A majority of the Shares of the Fund must be present in person or by proxy to constitute a quorum to transact business at the Meeting. If a quorum is not present at the Meeting, or if a quorum is present but sufficient votes to approve one or more of the Proposals are not received, the persons named as proxies may propose one or more adjournments to permit further solicitation of proxies. Any such adjournment will require the affirmative vote of a majority of the Shares of the Fund represented at the Meeting in person or by proxy. The persons named as proxies will vote those proxies which they are required to vote "for" any such Proposal in favor of such adjournment, and will vote those proxies which they are required to vote "against" any such Proposal against such adjournment. A shareholder vote may be taken on one or more of the Proposals in this proxy statement prior to such adjournment if sufficient votes have been received.

Proposals 1 requires for approval a plurality of all votes cast by the Fund's shareholders at a meeting at which a quorum is present, and Proposal 2 requires for approval a majority of all votes cast by the Fund's shareholders at a meeting at which a quorum is present.

DIRECTIVES:
1: Write out part of the proxy voting passage word for word. Begin at the words "Proposals 1 requires", and stop after "quorum is present.".
2: Using the proxy voting passage, answer yes or no to each statement, and quote the words that decide it: (a) a quorum requires a majority of the Fund's Shares to be present in person or by proxy; (b) an adjournment requires the affirmative vote of all Shares of the Fund; (c) Proposal 2 is approved by a plurality of votes cast.
3: Proceed with the proxy voting passage, picking up after its final sentence.
The data that comes next is separate material, unrelated to the proxy voting passage.

AVAILABLE DATA:
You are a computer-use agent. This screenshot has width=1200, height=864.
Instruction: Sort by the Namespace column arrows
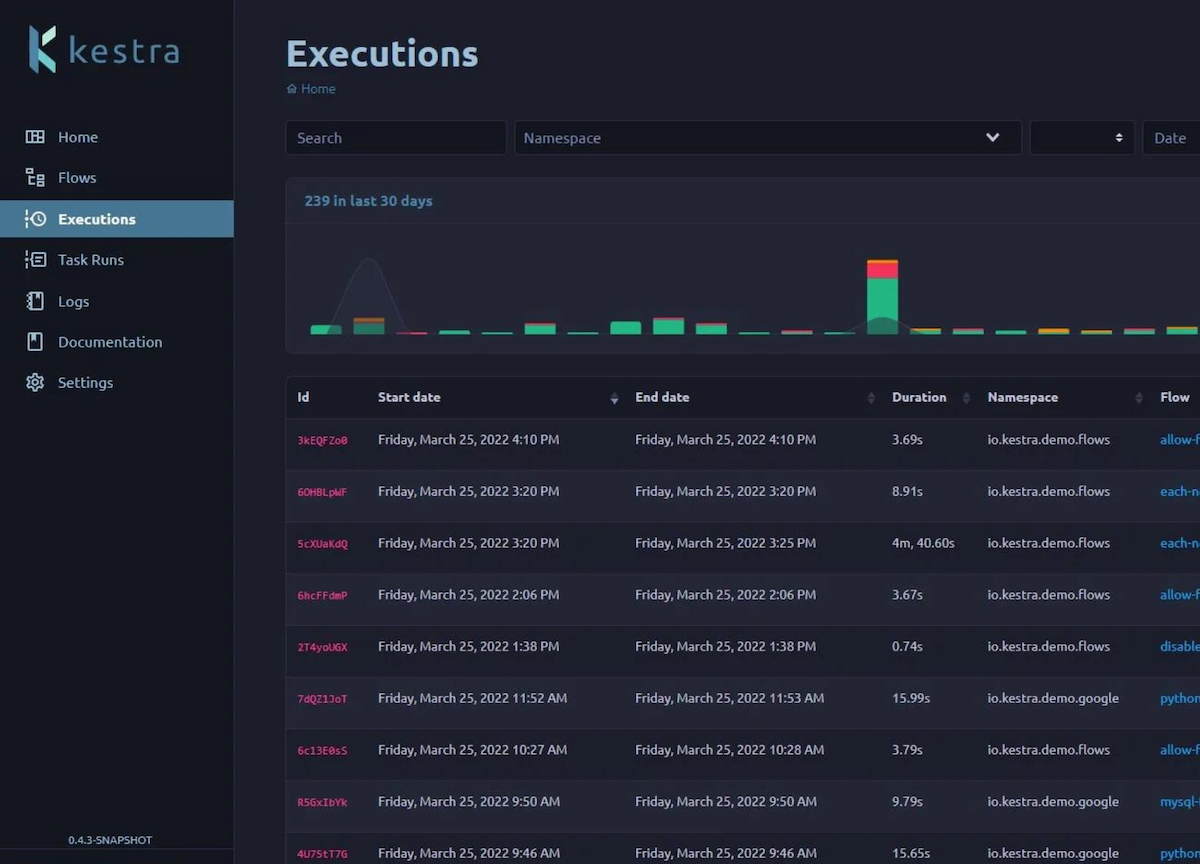[1139, 398]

RESPONSES IN ORDER:
1:
Proposals 1 requires for approval a plurality of all votes cast by the Fund's shareholders at a meeting at which a quorum is present, and Proposal 2 requires for approval a majority of all votes cast by the Fund's shareholders at a meeting at which a quorum is present.

2:
(a) Yes: "A majority of the Shares of the Fund must be present in person or by proxy to constitute a quorum to transact business at the Meeting."
(b) No: "Any such adjournment will require the affirmative vote of a majority of the Shares of the Fund represented at the Meeting in person or by proxy."
(c) No: "Proposal 2 requires for approval a majority of all votes cast by the Fund's shareholders at a meeting at which a quorum is present."

3:
Annex A to this Proxy Statement sets forth information about those shareholders and "groups" of shareholders (as that term is used in Section 13 (d) of the Securities Exchange Act of 1934 ("Exchange Act")), who beneficially owned more than 5% of the outstanding Shares of the Fund as of the Record Date, and about the Share ownership of the Board of Directors and executive officers of the Fund.

Proxy solicitation will be made primarily by mail, but proxy solicitations also may be made by telephone calls or personal meetings conducted by officers and employees of the Fund, Westech Investment Advisors, Inc. ("Westech Investment Advisors") and Siguler Guff Advisers, L.L.C. ("Siguler Guff Advisers"). The costs of the proxy solicitation and the preparation of this proxy statement will be borne by the Fund.

The Annual Report for the Fund for its fiscal year ended June 30, 2002 has previously been mailed to the Fund's shareholders.

Election of Directors (Proposal 1) - General Matters

All the nominees have consented to serve as directors of the Fund. If elected, each nominee will serve until the next annual meeting of shareholders or until his successor is elected and shall have qualified. Unless a shareholder gives contrary instructions on the proxy card, Shares voted by proxy will be voted in favor of the election of these nominees. If any of the nominees should withdraw or otherwise become unavailable for election, Shares represented by proxy will be voted in favor of such other nominee whom management recommends. The Fund is independent and is the only portfolio in the "Fund Complex".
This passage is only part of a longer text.